Installing the system

A properly licensed contractor must install the solar electric system to ensure it complies with all applicable codes and SRP interconnection requirements. SRP does not install solar electric systems nor do we promote or partner with individual contractors for business solar installations.

The following solar interest groups provide lists of solar electric contractors:

SRP makes no representations or warranties with respect to any information provided by third parties.

The system installer must have the appropriate license from the Arizona Registrar of Contractors.

Installers must have either an L-11 or K-11 license. If the contractor can show that the scope of work associated with their license application includes a solar electric installation component, the following licenses will be accepted: L-05 or K-05.

Please visit the Arizona Registrar of Contractors' website or call them toll-free at (888) 271-9286 to verify the validity of the contractor's license.

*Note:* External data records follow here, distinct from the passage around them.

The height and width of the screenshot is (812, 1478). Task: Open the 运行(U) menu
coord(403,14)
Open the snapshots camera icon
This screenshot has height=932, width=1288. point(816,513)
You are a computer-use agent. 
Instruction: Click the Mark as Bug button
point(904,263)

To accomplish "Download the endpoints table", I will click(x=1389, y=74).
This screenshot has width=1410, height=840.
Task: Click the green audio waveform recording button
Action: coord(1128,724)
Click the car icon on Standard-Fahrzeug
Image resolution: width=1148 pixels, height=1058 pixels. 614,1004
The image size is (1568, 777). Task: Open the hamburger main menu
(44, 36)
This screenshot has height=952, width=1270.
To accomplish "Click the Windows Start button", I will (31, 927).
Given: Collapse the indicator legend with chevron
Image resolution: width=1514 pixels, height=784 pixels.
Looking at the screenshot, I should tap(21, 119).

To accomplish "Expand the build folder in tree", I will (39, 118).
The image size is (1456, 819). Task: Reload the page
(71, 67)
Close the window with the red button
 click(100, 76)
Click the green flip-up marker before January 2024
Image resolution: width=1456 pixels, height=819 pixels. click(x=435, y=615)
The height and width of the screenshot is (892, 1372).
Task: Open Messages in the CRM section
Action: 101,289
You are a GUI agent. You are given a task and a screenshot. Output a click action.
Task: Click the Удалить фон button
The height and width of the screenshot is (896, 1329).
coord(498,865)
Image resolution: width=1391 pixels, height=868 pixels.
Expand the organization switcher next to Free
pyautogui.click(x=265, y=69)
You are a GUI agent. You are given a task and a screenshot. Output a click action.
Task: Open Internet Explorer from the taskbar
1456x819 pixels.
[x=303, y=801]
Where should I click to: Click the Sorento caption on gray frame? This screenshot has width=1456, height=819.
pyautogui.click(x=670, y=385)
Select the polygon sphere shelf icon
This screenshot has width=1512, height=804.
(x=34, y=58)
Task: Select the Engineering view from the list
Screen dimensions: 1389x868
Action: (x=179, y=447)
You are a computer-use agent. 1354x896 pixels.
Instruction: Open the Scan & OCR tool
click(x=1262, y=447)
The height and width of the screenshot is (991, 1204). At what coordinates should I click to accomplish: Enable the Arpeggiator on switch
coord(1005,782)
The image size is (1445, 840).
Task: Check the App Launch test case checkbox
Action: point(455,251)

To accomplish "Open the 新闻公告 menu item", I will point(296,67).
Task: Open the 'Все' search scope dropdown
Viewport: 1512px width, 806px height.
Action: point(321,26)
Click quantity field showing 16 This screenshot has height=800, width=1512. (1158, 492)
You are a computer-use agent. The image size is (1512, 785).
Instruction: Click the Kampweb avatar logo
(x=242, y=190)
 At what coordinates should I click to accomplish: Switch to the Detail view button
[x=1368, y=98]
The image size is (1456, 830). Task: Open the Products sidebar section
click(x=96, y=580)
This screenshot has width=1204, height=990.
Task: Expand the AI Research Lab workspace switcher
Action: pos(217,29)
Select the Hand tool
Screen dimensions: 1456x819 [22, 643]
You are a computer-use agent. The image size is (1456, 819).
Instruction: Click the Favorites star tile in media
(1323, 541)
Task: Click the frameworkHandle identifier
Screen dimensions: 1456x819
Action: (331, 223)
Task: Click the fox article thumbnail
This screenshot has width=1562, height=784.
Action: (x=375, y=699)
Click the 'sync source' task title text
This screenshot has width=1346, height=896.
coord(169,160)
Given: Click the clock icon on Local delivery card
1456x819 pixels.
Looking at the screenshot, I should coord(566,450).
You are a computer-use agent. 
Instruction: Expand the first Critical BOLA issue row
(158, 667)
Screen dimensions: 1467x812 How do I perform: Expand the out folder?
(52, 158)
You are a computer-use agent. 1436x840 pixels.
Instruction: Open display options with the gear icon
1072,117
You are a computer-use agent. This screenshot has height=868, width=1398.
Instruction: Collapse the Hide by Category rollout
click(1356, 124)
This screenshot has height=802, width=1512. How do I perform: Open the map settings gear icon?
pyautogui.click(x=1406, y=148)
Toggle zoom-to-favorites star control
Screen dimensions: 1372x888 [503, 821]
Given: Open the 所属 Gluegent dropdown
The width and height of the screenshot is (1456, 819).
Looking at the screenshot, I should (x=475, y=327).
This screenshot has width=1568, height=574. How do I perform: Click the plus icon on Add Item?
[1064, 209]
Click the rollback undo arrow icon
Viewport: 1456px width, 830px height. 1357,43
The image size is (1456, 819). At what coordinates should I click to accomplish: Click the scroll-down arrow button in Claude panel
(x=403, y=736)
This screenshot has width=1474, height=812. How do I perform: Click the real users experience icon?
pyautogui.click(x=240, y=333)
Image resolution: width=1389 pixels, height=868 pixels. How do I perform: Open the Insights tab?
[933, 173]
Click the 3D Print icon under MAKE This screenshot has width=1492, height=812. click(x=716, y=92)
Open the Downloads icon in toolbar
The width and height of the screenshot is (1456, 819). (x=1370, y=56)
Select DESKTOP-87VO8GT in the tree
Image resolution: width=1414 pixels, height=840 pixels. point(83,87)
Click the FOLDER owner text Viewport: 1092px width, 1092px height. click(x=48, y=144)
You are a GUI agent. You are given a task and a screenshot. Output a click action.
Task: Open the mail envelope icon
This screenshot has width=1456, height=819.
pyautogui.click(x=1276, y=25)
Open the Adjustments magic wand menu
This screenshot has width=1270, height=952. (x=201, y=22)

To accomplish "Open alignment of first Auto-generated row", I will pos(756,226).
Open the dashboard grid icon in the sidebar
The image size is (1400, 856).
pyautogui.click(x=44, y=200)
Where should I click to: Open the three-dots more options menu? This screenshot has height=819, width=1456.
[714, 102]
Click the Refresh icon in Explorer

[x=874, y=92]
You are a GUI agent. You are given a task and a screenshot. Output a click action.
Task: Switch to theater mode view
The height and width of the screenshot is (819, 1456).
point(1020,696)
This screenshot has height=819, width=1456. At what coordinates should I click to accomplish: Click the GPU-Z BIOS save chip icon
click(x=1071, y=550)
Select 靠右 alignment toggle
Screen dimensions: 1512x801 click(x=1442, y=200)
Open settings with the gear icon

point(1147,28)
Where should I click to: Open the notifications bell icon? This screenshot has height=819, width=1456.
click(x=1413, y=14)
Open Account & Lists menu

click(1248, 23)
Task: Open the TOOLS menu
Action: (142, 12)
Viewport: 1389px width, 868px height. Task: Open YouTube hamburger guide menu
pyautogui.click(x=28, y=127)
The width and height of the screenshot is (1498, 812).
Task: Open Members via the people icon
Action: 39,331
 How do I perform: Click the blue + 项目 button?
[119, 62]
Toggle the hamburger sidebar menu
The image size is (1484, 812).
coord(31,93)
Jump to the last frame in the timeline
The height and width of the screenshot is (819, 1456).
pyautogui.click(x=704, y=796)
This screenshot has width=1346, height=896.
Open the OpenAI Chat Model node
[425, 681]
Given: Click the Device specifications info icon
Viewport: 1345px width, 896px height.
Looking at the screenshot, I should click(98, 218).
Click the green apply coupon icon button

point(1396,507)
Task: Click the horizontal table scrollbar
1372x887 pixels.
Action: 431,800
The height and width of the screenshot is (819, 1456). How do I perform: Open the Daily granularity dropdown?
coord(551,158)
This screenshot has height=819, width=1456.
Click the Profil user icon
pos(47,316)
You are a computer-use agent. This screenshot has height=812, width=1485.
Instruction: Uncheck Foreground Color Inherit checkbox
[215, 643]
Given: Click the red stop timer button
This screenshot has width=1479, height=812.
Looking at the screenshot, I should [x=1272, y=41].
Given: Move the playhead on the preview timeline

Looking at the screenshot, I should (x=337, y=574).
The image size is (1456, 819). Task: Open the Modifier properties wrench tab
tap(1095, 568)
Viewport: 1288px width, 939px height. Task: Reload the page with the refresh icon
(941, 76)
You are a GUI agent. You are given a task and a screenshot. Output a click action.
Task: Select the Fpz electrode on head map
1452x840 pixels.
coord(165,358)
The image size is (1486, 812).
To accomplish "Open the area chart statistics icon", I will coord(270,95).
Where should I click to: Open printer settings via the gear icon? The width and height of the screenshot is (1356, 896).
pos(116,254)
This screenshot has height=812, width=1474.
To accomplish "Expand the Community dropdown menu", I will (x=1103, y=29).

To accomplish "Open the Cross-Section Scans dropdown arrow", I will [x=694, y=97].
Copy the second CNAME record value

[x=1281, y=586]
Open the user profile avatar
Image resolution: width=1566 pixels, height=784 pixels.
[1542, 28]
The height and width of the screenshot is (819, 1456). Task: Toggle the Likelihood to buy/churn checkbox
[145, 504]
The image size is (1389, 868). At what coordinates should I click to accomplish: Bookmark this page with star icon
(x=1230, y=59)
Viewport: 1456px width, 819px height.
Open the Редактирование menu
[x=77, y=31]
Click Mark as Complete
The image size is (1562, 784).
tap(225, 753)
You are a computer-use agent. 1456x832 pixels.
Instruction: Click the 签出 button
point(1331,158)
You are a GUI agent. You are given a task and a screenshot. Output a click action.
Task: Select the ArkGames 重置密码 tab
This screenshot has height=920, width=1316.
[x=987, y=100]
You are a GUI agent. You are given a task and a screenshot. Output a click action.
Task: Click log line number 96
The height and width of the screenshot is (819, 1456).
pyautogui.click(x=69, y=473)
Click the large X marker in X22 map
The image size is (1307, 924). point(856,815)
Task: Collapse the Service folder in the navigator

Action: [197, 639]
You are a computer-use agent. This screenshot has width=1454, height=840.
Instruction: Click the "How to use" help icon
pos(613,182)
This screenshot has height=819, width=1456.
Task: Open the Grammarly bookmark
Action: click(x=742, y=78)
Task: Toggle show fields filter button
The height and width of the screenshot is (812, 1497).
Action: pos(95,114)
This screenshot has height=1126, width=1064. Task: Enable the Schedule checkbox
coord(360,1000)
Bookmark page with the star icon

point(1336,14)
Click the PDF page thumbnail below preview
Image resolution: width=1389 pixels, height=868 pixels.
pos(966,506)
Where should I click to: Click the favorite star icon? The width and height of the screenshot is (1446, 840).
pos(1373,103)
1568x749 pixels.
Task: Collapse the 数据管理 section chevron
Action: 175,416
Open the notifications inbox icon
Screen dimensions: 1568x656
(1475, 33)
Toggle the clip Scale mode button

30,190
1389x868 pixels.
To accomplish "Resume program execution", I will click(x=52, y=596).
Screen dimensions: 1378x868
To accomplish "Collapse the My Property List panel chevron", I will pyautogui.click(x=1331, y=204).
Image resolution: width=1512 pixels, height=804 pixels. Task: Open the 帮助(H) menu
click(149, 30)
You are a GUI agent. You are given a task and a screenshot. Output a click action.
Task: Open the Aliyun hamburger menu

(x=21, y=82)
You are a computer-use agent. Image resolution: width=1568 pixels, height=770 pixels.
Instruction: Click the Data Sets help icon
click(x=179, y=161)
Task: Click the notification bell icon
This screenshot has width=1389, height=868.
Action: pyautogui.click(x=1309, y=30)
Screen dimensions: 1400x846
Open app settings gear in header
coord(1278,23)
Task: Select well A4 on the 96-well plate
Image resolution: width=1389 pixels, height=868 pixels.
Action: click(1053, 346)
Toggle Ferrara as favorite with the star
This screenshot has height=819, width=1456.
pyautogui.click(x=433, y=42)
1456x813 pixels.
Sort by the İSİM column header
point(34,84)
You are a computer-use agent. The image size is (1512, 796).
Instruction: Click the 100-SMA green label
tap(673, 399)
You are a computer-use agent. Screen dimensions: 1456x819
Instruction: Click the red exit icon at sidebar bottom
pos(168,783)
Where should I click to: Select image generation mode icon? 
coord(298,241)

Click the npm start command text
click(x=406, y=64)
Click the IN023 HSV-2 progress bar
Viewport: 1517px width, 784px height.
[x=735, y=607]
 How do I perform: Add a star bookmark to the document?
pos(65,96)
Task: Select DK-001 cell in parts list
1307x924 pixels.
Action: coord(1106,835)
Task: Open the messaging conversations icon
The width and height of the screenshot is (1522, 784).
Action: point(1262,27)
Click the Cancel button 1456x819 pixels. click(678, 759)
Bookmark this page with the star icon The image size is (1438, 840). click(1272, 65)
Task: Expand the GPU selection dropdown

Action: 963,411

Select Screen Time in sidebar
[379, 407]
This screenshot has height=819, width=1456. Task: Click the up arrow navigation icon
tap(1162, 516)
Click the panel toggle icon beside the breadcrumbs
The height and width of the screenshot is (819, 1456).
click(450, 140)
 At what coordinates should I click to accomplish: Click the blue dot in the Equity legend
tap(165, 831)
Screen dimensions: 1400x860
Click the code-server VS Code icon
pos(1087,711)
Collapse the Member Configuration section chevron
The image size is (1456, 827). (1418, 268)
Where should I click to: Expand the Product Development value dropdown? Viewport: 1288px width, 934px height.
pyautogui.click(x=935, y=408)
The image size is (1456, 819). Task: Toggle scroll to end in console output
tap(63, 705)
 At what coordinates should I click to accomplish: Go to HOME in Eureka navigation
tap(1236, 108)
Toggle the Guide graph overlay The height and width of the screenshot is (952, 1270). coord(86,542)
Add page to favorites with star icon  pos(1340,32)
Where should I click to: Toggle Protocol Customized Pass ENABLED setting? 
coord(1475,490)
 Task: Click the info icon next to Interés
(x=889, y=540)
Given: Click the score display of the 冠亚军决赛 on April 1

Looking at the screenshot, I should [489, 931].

Billing, payment and price plan

The following price plans are available to commercial solar customers:

  • Standard (E-36)
  • Time-of-Use (E-32)
  • Secondary Large General Service (E-61)
  • Primary Large General Service (E-63)
  • Substation Large General Service (E-65)
  • Substation Large General Service with Instantaneously Interruptible Load (E-66)

No other price plans can be used in conjunction with a commercial solar electric system. You can learn more about available price plans by calling your SRP Strategic Energy Manager or the Business Customer Center at (602) 236-8833 weekdays between 7 a.m. and 5 p.m.

SRP will install a second meter to monitor the energy production from your solar electric system.

Customers who sell excess energy production back to SRP will be under the SRP Buyback Service Rider Document is a PDF.

Under the Buyback Service Rider, if the energy produced by the system is greater than the energy used by the customer in a given period, the value of the excess energy produced is credited to the customer.

The amount of the energy credit is determined by taking the hourly indexed energy price and subtracting SRP's costs related to scheduling, system control and dispatch services.